In truth, nothing is sufficient. What is explained as grasping the essence of a language; 'getting it', is as natural as walking or eating, in the sense that once complete it is not a conscious process and furthermore is not confined to any specific manner or form. There are only regions, spheres of influence in which the speaker is well established enough in a linguistic community to provide his own input, while at the same time be perceived as an actual speaker of the language.
Dictionaries make an artificial summaries of all these classes and of all these peculiar usages, meant to serve as a reminder to the actual speaker when placing a given word in a particular context; it should be seen as a crutch, but not an actual pair of legs, and for one who can properly walk, the crutch is awkward, and cumbersome.
But as Gosh said, this is basic linguistics; though it is not the popular discourse among other academic fields, certainly not in the so-called logical fields, it is nevertheless written and explained all over in most introductory texts on linguistics. Simple Aristotelian logic will not work.
Thus a dictionary is equivalent to a literary work; it provides a window as to what people have anticipated words to mean, it provides a perspective for the state of that particular society and culture. Like a monument to a war does not comprise victory itself, and like a glorified statue of a deity does not comprise that deity's actual traits and attributes, so does a dictionary not comprise the actual usage of language. All of these artifacts depict collective anticipations which are to be viewed in a collective sense.

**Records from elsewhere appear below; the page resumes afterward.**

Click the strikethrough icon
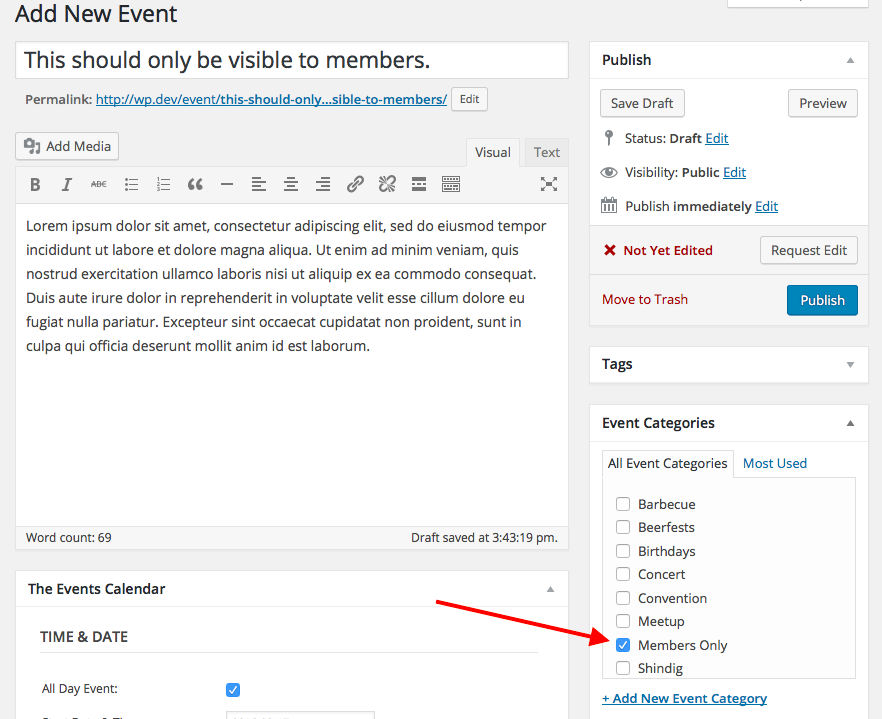 pyautogui.click(x=99, y=184)
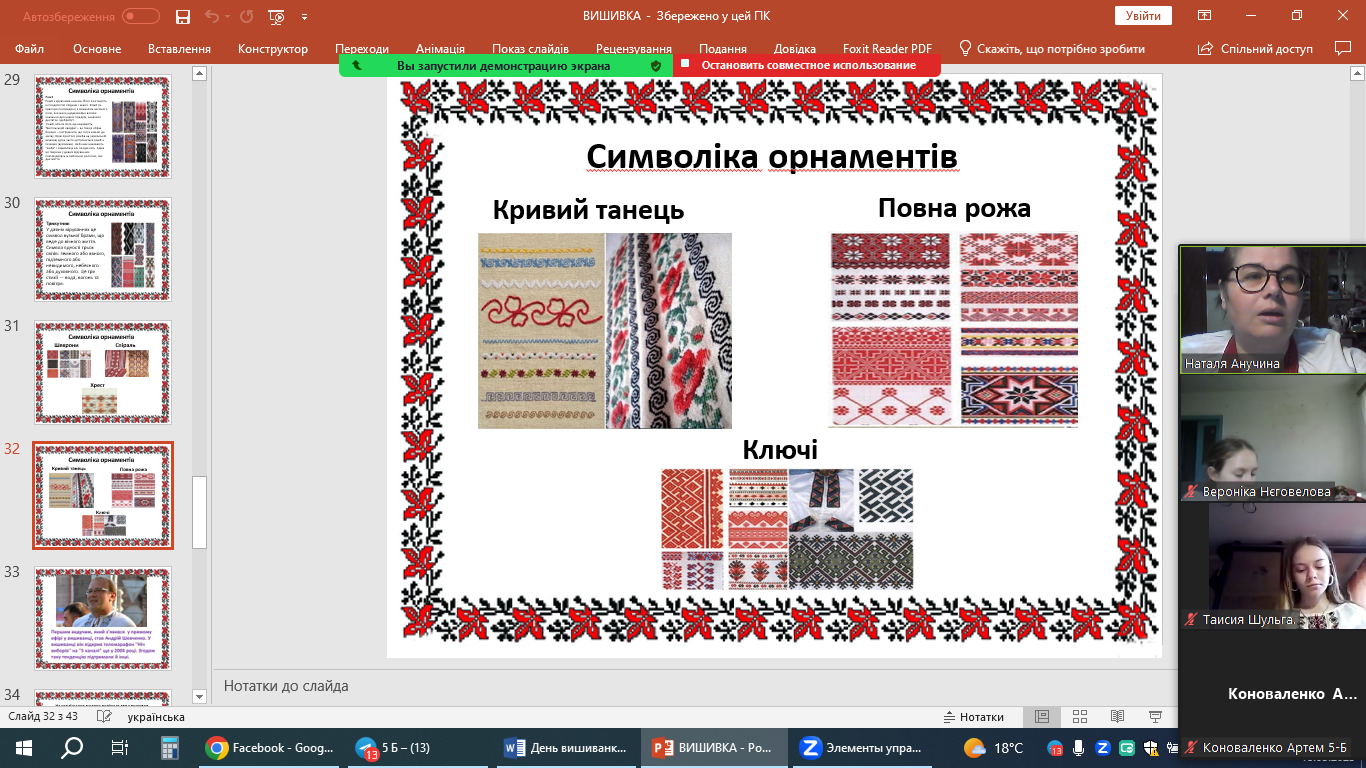
Task: Launch Slide Show from status bar icon
Action: (1155, 717)
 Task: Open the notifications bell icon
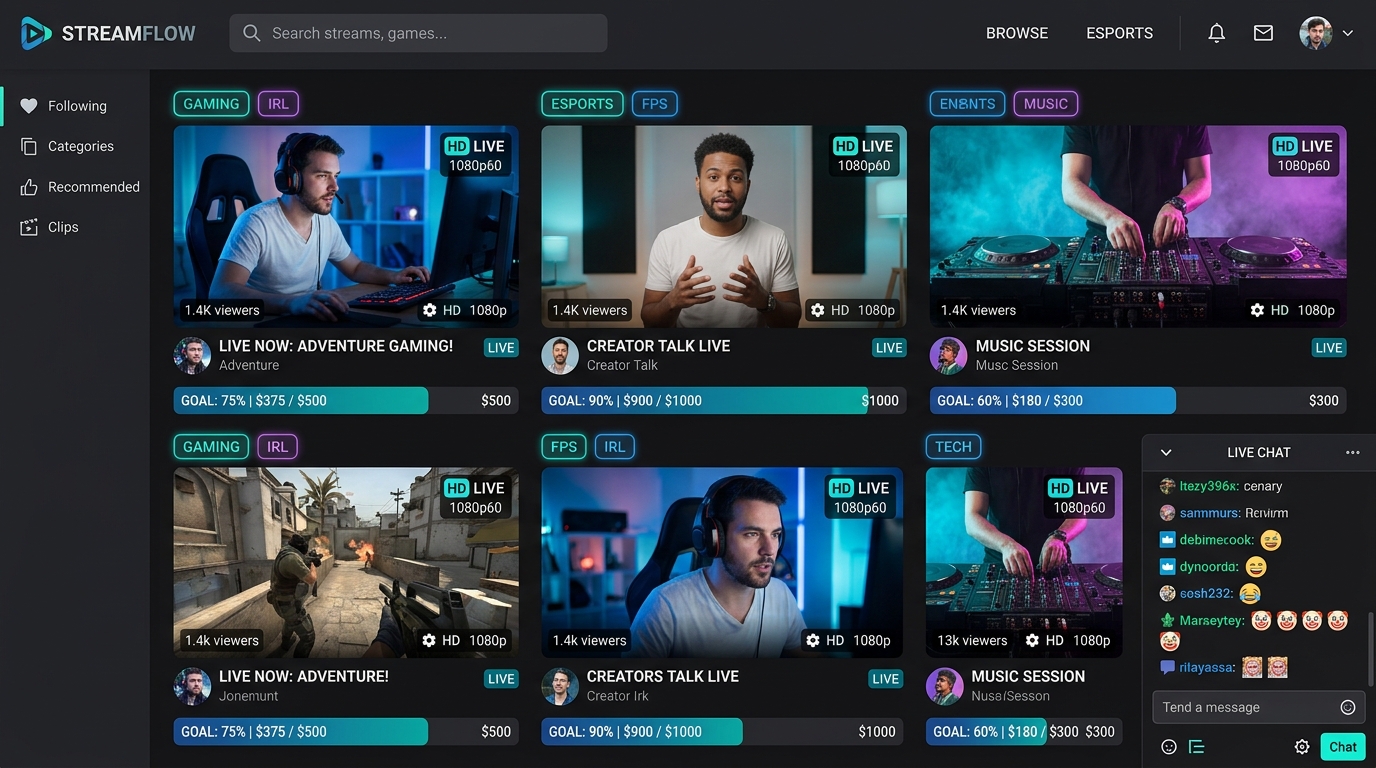(1216, 33)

For in essence a dictionary does nothing more than use other words to explain any index. Thus it inherently assumes that the user is already familiar with those words used as explanation, to some extent. Assuming otherwise would be making the entire ideal contradictory, as on the one hand the dictionary would provide the definitive prescriptive reference for language, but yet on the other hand assume that the reader already uses all the descriptive terms according to the dictionary itself; thus making it a horrible instructive tool.